**Extracted material:**
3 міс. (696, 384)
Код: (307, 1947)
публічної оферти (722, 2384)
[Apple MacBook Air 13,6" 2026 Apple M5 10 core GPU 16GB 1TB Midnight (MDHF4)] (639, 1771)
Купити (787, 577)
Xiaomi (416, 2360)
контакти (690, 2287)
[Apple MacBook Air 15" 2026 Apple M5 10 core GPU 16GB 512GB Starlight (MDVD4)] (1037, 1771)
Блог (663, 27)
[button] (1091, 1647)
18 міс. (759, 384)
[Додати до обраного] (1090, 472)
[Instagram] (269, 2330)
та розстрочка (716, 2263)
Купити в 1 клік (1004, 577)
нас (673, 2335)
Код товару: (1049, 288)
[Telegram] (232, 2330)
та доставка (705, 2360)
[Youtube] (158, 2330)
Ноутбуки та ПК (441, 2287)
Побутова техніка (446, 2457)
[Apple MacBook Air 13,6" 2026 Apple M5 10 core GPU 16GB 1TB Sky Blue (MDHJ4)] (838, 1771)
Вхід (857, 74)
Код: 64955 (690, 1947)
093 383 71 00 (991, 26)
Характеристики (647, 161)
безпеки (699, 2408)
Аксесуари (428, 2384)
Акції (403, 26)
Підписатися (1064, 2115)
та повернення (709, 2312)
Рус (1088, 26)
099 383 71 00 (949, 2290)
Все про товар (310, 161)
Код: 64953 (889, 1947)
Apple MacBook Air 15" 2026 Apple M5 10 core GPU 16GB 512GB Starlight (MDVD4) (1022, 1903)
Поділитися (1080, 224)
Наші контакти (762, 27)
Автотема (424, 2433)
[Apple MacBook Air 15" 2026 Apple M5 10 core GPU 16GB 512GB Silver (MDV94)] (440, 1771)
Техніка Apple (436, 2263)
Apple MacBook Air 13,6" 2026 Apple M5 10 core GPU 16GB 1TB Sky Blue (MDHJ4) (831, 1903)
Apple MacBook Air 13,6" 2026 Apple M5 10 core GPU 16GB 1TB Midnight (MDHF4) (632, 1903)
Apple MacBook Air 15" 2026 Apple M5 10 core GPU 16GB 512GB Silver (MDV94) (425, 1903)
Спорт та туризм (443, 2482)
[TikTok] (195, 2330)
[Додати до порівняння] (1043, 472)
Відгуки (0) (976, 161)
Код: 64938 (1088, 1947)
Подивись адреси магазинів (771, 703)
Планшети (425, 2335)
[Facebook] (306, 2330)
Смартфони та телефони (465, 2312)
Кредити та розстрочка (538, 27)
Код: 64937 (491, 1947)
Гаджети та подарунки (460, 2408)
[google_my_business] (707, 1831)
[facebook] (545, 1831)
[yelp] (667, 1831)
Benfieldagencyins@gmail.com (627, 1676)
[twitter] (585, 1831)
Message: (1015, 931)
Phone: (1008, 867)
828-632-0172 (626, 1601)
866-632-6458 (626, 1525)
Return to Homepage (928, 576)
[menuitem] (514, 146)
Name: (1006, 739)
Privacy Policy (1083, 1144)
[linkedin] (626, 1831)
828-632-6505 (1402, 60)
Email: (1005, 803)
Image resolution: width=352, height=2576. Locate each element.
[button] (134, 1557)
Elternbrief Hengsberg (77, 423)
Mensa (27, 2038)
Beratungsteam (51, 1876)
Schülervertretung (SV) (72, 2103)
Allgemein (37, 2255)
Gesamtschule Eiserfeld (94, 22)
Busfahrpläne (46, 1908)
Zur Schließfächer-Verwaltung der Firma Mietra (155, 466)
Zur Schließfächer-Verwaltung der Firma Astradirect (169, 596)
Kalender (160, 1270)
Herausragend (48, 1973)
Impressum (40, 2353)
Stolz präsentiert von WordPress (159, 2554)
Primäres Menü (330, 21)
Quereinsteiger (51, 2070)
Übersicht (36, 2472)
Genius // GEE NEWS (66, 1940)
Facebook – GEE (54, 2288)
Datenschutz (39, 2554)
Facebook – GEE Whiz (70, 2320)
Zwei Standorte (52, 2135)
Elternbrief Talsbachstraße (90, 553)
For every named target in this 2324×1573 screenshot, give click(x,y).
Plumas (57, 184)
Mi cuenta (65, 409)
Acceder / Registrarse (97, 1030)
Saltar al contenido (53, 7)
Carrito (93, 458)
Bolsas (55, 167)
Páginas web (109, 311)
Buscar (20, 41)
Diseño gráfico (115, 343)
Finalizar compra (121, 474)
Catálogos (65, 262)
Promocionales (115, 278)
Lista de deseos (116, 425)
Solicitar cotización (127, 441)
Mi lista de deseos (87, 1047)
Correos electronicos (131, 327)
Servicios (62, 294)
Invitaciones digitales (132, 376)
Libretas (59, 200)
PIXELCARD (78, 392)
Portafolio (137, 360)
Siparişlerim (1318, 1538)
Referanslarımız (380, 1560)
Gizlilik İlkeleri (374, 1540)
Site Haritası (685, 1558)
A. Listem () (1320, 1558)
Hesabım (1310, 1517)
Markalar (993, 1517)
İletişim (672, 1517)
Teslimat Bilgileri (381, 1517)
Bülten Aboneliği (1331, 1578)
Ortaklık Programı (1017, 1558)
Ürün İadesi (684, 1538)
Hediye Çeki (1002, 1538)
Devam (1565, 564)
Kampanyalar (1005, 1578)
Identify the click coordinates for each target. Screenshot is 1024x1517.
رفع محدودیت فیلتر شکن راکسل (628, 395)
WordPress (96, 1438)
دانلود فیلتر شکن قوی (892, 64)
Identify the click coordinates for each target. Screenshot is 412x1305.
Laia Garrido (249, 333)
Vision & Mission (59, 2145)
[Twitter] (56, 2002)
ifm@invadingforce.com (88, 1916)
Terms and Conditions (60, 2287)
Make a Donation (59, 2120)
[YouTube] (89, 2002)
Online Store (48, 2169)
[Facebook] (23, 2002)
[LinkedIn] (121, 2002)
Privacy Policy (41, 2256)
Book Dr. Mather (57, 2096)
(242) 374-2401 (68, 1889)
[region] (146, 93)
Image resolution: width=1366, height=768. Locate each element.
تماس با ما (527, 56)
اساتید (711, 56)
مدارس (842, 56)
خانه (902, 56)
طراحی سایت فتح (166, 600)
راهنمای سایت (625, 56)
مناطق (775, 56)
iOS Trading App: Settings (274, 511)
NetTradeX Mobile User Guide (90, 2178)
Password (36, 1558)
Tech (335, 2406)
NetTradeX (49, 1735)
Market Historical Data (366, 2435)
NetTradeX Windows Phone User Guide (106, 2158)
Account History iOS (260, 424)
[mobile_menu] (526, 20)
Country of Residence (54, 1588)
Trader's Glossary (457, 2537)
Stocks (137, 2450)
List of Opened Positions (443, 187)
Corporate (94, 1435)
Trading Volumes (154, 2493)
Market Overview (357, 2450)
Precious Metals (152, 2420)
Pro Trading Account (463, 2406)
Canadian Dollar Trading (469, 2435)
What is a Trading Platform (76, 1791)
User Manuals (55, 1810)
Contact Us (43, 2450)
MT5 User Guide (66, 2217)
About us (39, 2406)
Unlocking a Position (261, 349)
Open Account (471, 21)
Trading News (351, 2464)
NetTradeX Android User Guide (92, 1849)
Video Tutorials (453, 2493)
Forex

**What the exercise asks:** Could you set down, exactly as written, the lines above between the one holding "[Додати до обраного] (1090, 472)" and the one holding "Код: 64938 (1088, 1947)", inclusive, and nothing more?

**Result for this exercise:**
[Додати до обраного] (1090, 472)
[Instagram] (269, 2330)
та розстрочка (716, 2263)
Купити в 1 клік (1004, 577)
нас (673, 2335)
Код товару: (1049, 288)
[Telegram] (232, 2330)
та доставка (705, 2360)
[Youtube] (158, 2330)
Ноутбуки та ПК (441, 2287)
Побутова техніка (446, 2457)
[Apple MacBook Air 13,6" 2026 Apple M5 10 core GPU 16GB 1TB Sky Blue (MDHJ4)] (838, 1771)
Вхід (857, 74)
Код: 64955 (690, 1947)
093 383 71 00 (991, 26)
Характеристики (647, 161)
безпеки (699, 2408)
Аксесуари (428, 2384)
Акції (403, 26)
Підписатися (1064, 2115)
та повернення (709, 2312)
Рус (1088, 26)
099 383 71 00 (949, 2290)
Все про товар (310, 161)
Код: 64953 (889, 1947)
Apple MacBook Air 15" 2026 Apple M5 10 core GPU 16GB 512GB Starlight (MDVD4) (1022, 1903)
Поділитися (1080, 224)
Наші контакти (762, 27)
Автотема (424, 2433)
[Apple MacBook Air 15" 2026 Apple M5 10 core GPU 16GB 512GB Silver (MDV94)] (440, 1771)
Техніка Apple (436, 2263)
Apple MacBook Air 13,6" 2026 Apple M5 10 core GPU 16GB 1TB Sky Blue (MDHJ4) (831, 1903)
Apple MacBook Air 13,6" 2026 Apple M5 10 core GPU 16GB 1TB Midnight (MDHF4) (632, 1903)
Apple MacBook Air 15" 2026 Apple M5 10 core GPU 16GB 512GB Silver (MDV94) (425, 1903)
Спорт та туризм (443, 2482)
[TikTok] (195, 2330)
[Додати до порівняння] (1043, 472)
Відгуки (0) (976, 161)
Код: 64938 (1088, 1947)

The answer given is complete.